Required input 'example_template' shows how the directory and config should be set up

There can be a single directory containing the following:
1. sink_source.csv a comma-delimited file with the sink source configuration. It should have the accession numbers in the first column for each sink of interest, and in the following columns, the accession numbers for the sources for each sink (example sink_source.csv)
2. midas_output/snps MIDAS output with a subdirectory called 'snps/' with it's own subdirectory for each species.

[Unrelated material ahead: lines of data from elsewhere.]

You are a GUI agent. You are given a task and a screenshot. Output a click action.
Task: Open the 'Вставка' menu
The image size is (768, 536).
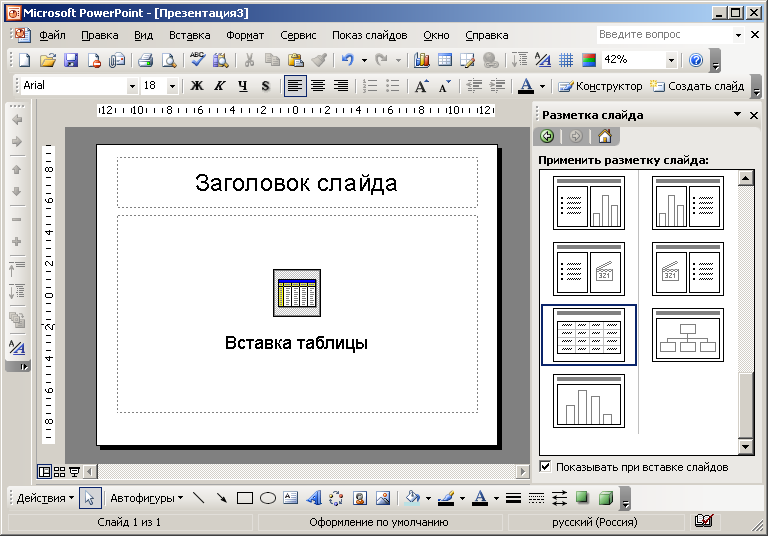point(190,35)
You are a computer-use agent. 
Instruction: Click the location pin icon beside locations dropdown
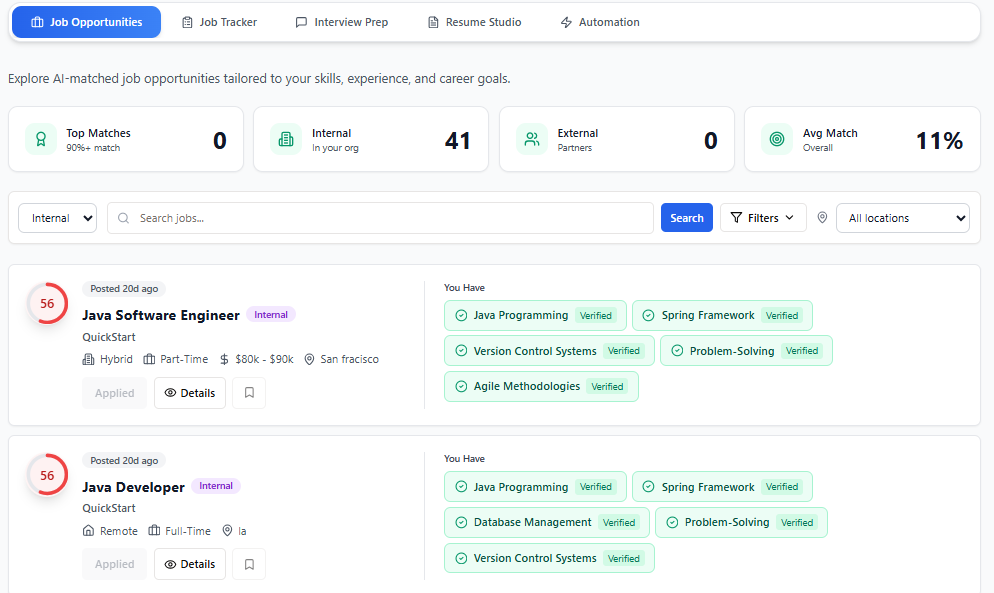coord(822,218)
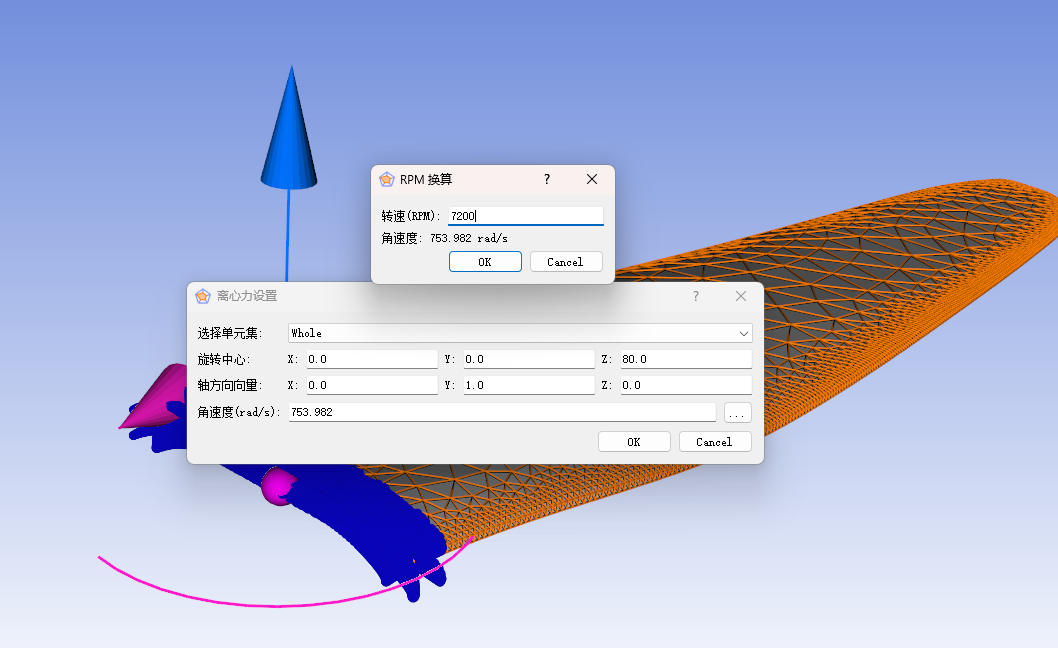This screenshot has width=1058, height=648.
Task: Click the 旋转中心 X input field
Action: 372,359
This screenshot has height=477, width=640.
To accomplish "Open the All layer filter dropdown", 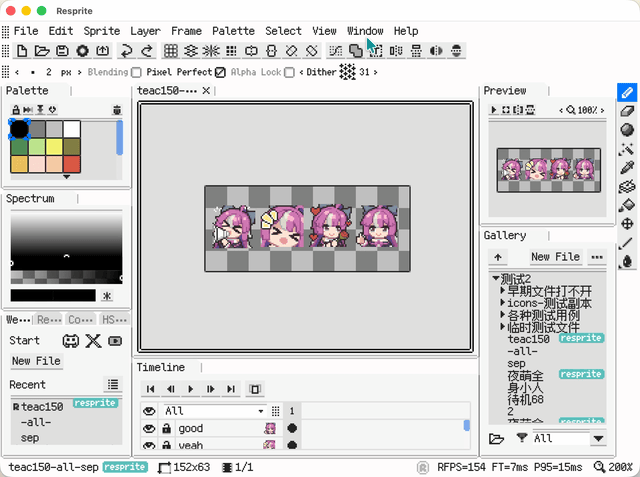I will click(211, 411).
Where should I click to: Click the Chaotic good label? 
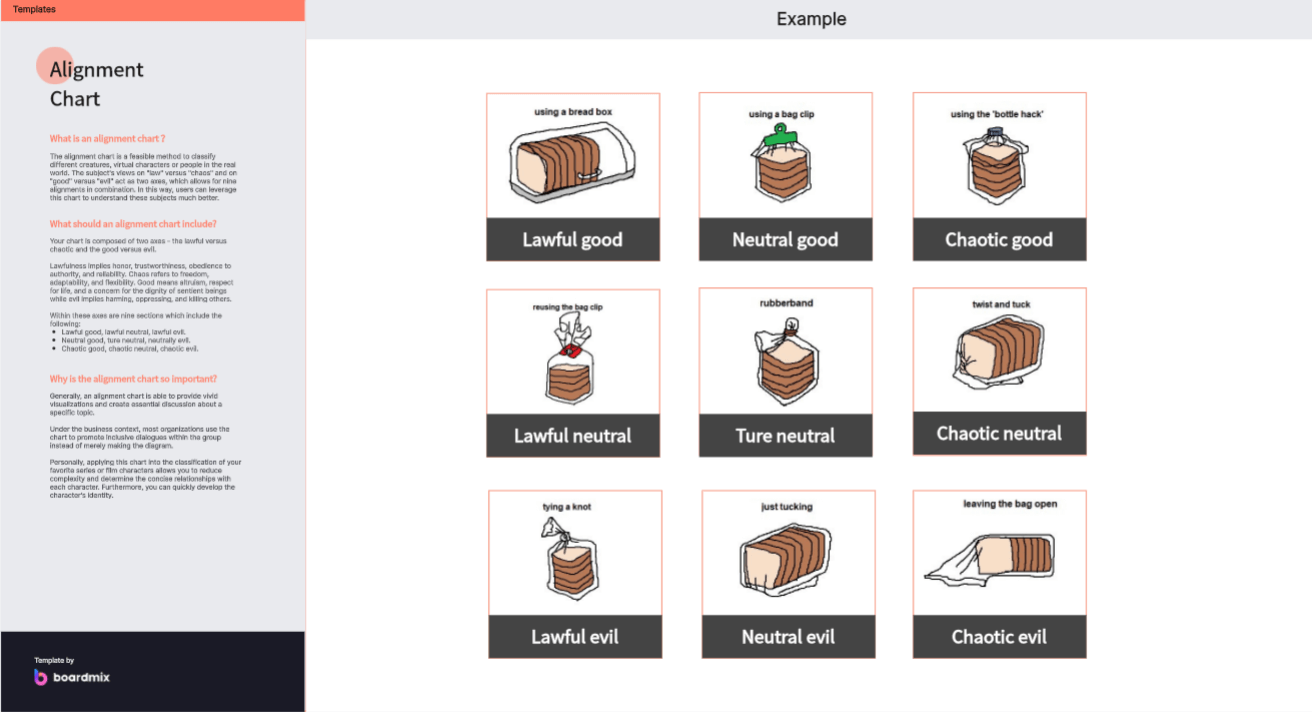(999, 240)
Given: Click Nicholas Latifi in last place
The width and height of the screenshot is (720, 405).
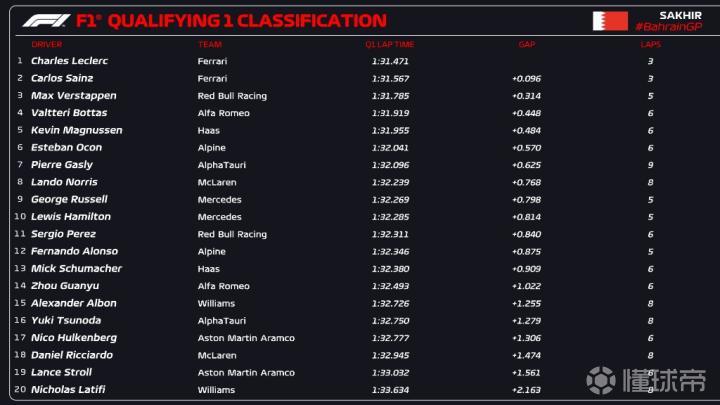Looking at the screenshot, I should [x=68, y=389].
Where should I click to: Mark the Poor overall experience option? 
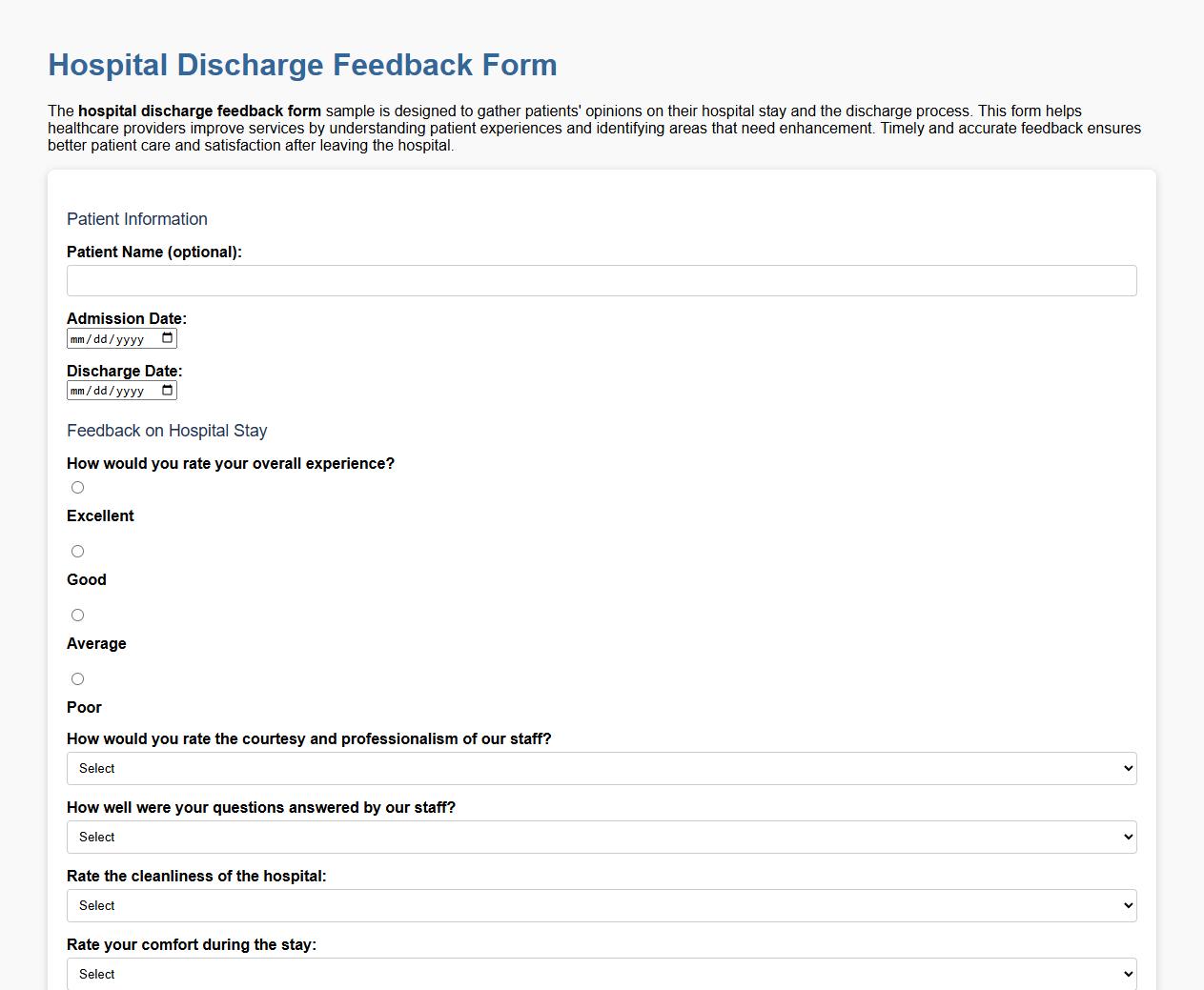(x=77, y=678)
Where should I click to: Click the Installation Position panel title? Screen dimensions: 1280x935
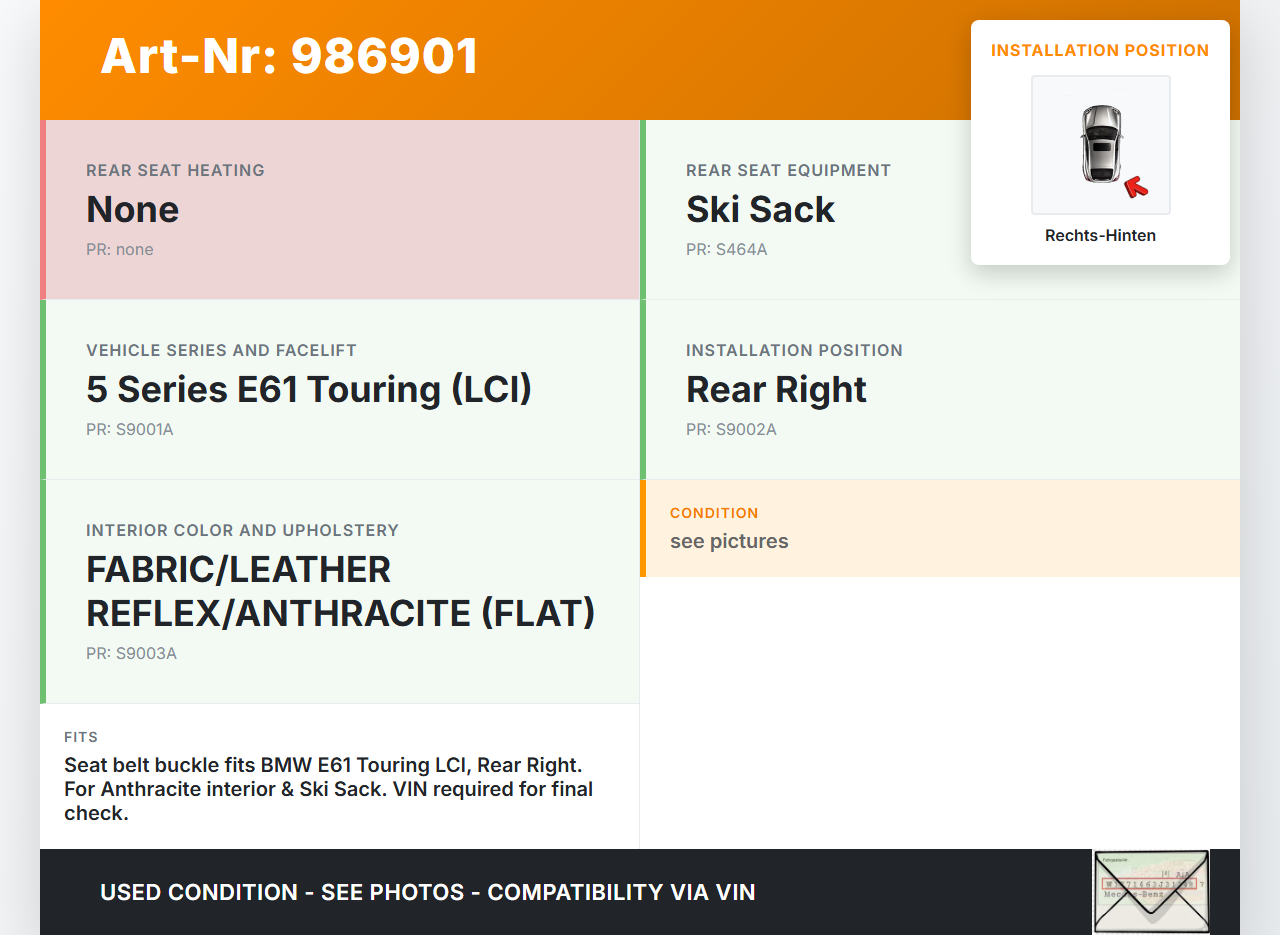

In side each species subsubdirectory are two bzipped files 'snps_depth.txt.bz2' and 'snps_ref_freq.txt.bz2' output from MIDAS snps and MIDAS merge_snps step
3. config.yaml YAML indicating the directory with input files, the snp directory, and the output directory for the signature SNVs (example config.yaml)
Determine input arguments:
- species : the species you want to get signature SNVs for
- min_reads : minimum reads required at a site to determine signature SNVs. Recommend 10 if sufficiently high coverage sample, otherwise 5 reads.
- start_index : is there a specific region you want to check for signature SNVs? This number is the row in the midas output merged snps file for snp_depth and snps_ref_freq. If you want to check the whole file, provide 0.
- end_index : end index for the region of interest. This number is the row in the midas output merged snps file for snp_depth and snps_ref_freq. If you want to check the whole file, provide the length of the file, or some high number (e.g. 10000000), or determine the length of the file from here
- config_file_path : the path where the config.yaml is located

[Option 1] Import and run module

from signature_snvs import signature_snvs 
signature_snvs.signature_snvs_per_species(species="Bacteroides_uniformis_57318", min_reads=5, start_index=1, end_index=200, config_file_path="configs/config.yaml")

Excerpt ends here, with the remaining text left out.